Just days after objections were raised by the European Commission, ACER, Europe’s Agency for the Cooperation of Energy Regulators, has also expressed its disapproval of a decision by RAE, Greece’s Regulatory Authority for Energy, giving power grid operator IPTO permission to establish a special purpose vehicle (SPV) for financing and development control of Crete’s urgently needed major-scale electricity grid interconnection with Athens.
ACER, which made clear its discontent – and astonishment – in a letter forwarded to RAE, described the authority’s initiative as a “unilateral move”, energypress sources informed. RAE has yet to respond.
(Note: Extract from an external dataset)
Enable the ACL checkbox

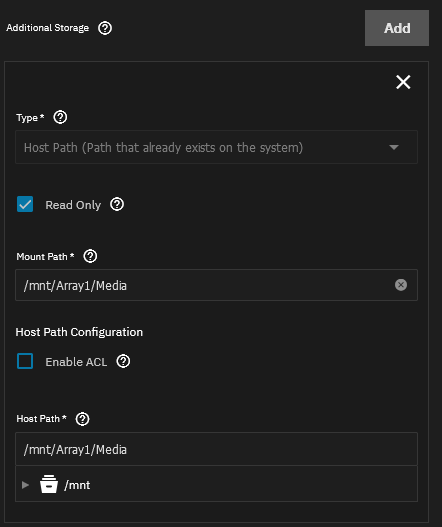coord(25,361)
The Crete-Athens interconnection project’s future now appears to be in limbo as this second intervention by a European institution adds further weight to the European Commission’s insinuation that the link would cease to enjoy PCI status and subsequent EU backing if the RAE decision is upheld.
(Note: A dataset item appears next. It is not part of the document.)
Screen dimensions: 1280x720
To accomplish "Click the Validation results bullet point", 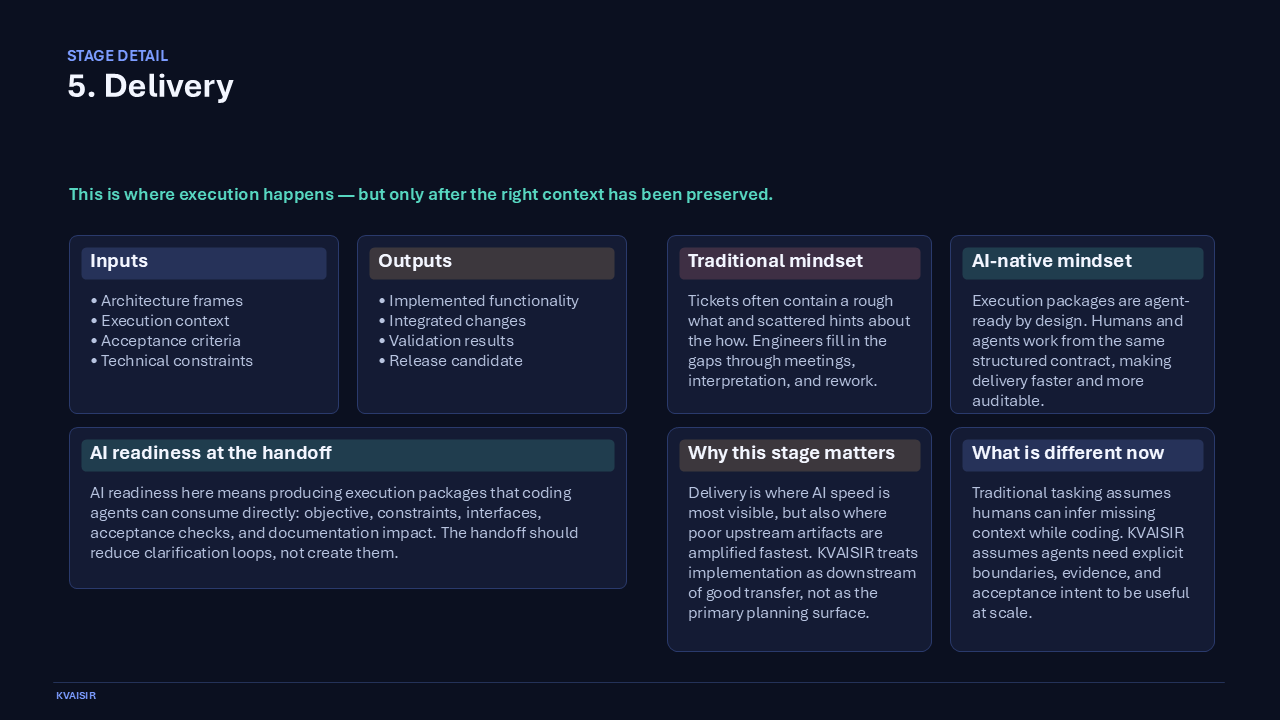I will (x=450, y=341).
Brussels reacted to the RAE move by noting the authority cannot award Crete’s major-scale interconnection with Athens to any party until the end of the year, the time period given to Euroasia Interconnector – a consortium of Cypriot interests responsible for a wider project planned to link the Greek, Cypriot and Israeli power grids – to decide if it will utilize a right offered for a 39 percent stake, or less, in the venture to develop the Crete-Athens link.
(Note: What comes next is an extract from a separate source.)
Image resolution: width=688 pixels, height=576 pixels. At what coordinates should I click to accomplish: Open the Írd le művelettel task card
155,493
Compatibility concerns have already been raised about four transformers to be installed in the wider Athens area, Crete, Cyprus and Israel for the Euroasia Interconnector.
Also, Cypriot officials, in comments to energypress, cited the emergence of a national issue as Cyprus now finds itself detached from the EU – regarding the project – as a result of the RAE move at a time when the island’s Turkish-occupied northeast is seeking a power grid interconnection with Turkey.